• Document passage
Obama's U.N. Sanctions Push

by Faiz Shakir, Amanda Terkel, Matt Corley, Benjamin Armbruster, Zaid Jilani, Igor Volsky, and Alex Seitz-Wald

After long resisting calls to join in sanctions efforts aimed at the Iranian nuclear program, "China signaled to its partners on the United Nations Security Council that it is ready to consider a council resolution" in favor of sanctions. U.S. Secretary of State Hillary Clinton "affirmed late Monday the participation in Iranian sanctions talks of China, seen as the most hesitant member of the so-called 'P5-plus-1' -- the five permanent U.N. Security Council members plus Germany that are negotiating with Tehran." On Wednesday, the six major world powers -- the United States, Russia, France, Great Britain, Germany, and China -- agreed "to begin putting together proposed new sanctions on Iran over its suspect nuclear program after China dropped its opposition." U.S. and other Western diplomats are "also pressing hard on two non-veto-wielding Council members, Turkey and Brazil, both of which have publicly questioned the usefulness of sanctions, to at least abstain on any final vote." President Obama predicted on Tuesday that he would be able to persuade the United Nations to "move forcefully" against Iran with new sanctions within weeks, not months. "The fact that Beijing has agreed to discuss these steps is bad news for Tehran," writes Iran analyst Meir Javedanfar. "This is why Iran's supreme leader, Ayatollah Ali Khamenei, dispatched the top nuclear negotiator, Saeed Jalili, to hold talks with the Chinese government." State Department spokesman P.J. Crowley said the United States wants to focus on financial holdings of Iran's Revolutionary Guard Corps, as part of a resolution that puts an appropriate bite on the Tehran government but spares the Iranian people undue hardship. The Iranian government remains defiant that sanctions will not halt its nuclear program.

• Goal A
According to the sanctions article, which two non-veto-wielding Council members have publicly questioned the usefulness of sanctions?

Data on finding visible targets:
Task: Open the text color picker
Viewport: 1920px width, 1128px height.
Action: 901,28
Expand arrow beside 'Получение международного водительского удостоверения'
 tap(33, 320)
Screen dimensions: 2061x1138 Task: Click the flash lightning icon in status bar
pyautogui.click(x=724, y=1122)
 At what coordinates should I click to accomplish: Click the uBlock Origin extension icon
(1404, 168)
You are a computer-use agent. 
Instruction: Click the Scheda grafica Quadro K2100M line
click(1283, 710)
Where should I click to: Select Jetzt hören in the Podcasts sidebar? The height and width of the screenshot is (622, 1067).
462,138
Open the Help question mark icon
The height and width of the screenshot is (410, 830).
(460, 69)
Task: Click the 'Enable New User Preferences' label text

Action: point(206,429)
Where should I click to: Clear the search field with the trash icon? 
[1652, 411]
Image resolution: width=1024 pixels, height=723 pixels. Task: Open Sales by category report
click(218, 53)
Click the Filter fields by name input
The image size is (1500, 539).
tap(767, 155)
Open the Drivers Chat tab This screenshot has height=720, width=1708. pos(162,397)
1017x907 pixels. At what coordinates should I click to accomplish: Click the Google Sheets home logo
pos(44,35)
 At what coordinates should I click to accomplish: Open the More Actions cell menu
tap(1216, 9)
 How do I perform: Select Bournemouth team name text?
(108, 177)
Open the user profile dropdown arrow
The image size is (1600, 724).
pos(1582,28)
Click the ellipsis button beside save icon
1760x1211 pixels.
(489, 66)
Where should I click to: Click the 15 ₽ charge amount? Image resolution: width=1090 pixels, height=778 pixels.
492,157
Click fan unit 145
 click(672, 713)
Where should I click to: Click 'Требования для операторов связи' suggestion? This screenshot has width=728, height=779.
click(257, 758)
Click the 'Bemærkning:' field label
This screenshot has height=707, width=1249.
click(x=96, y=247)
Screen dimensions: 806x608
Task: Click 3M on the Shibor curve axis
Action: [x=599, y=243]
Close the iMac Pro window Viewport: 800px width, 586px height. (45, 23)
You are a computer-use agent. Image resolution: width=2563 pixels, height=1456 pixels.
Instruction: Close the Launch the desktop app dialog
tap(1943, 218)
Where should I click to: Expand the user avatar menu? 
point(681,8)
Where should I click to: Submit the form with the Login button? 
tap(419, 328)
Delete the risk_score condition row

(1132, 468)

• Goal B
Gather every line of the rows that contains the string "arrow". Case counts.

• Expected answer A
Turkey and Brazil.

• Expected answer B
Expand arrow beside 'Получение международного водительского удостоверения'
Open the user profile dropdown arrow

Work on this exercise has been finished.